Hans Henrik Andreasen

Personal information
- Full name: Hans Henrik Andreasen
- Date of birth: 10 January 1979 (age 47)
- Place of birth: Ringkøbing, Denmark
- Height: 1.83 m (6 ft 0 in)
- Position: Midfielder

Team information
- Current team: Esbjerg fB (youth coach)

Youth career
- Janderup BS
- Varde

Senior career*
- Years: Team / Apps / (Gls)
- 1998–2005: Esbjerg fB / 186 / (20)
- 2005–2007: Greuther Fürth / 49 / (6)
- 2007–2013: OB / 166 / (37)
- 2013–2015: Esbjerg fB / 67 / (10)
- 2016: Hobro / 9 / (1)
- 2016–2017: Ringkøbing / 34 / (7)

International career
- 1998–1999: Denmark U19 / 2 / (0)
- 1998–2001: Denmark U21 / 9 / (1)
- 2010: Denmark / 1 / (0)

Managerial career
- 2016–2017: Ringkøbing (player-assistant)
- 2018: Sydvest 05 (assistant)
- 2018–2019: Sydvest 05
- 2022: Glejbjerg SF
- 2023–: Esbjerg fB (youth coach)

= Hans Henrik Andreasen =

Danish footballer and manager (born 1979)

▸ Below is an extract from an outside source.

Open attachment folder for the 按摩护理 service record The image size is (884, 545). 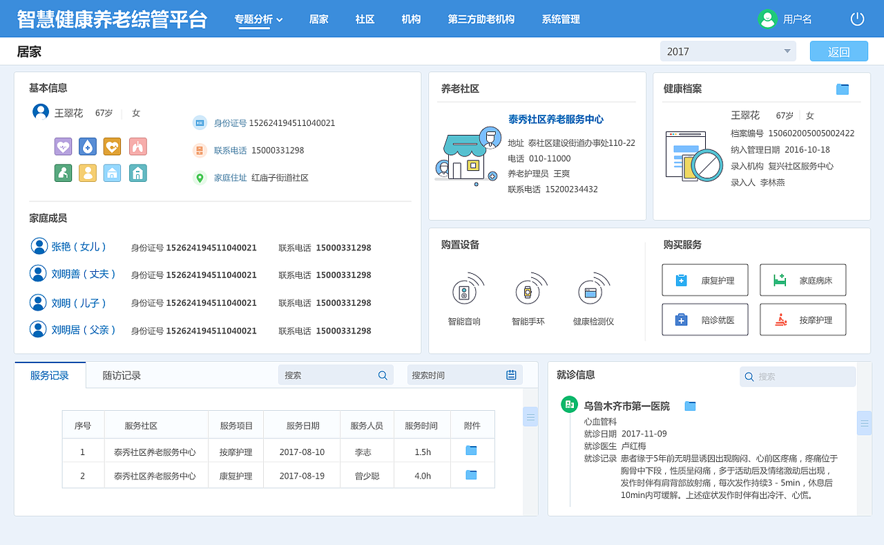tap(472, 450)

Hans Henrik Andreasen also known as HH (born 10 January 1979) is a Danish former professional footballer and current working as a youth coach at Esbjerg fB.

==Club career==

===Esbjerg fB & Greuther Fürth===
He played for German side SpVgg Greuther Fürth between 2005 and 2007. Before playing abroad in Fürth, he broke through in Danish football, playing for Esbjerg fB. He was one of the players who established Esbjerg in the Danish Superliga, in the first five years of the new millennium. After his transfer to Germany, he was a regular in the starting lineup.

===OB===
In the summer of 2007, he returned to Denmark to play for Odense Boldklub.
For a midfielder, he was a prolific goal scorer, and he went on to score 47 goals i 211 appearances for OB. 37 were scored in his 166 matches in the domestic league, before he moved back to Esbjerg in January 2013.

===Ringkøbing IF===
After leaving Hobro in the summer 2016, Andreasen signed for amateur club Ringkøbing IF as a playing assistant manager. He left the club at the end of 2017.

==International career==
Andreasen has played 11 matches, in which he scored two goals, for the Danish national youth teams. He made his debut for the Danish national team on 17 November 2010, in the friendly match against Czech Republic.

==Coaching career==
On 8 March 2020, Andreasen was appointed assistant manager of Danish 2nd Division club FC Sydvest 05. On 25 June 2018, he was then promoted to manager of the club. After a bad start to the 2019–20 season, with 12 points in 13 games, Andreason was fired on 21 October 2019.

In February 2022 it was confirmed, that Andreasen had been appointed manager of Danish amateur club Glejbjerg SF. In September 2023, he was appointed as youth coach at his former club, Esbjerg fB.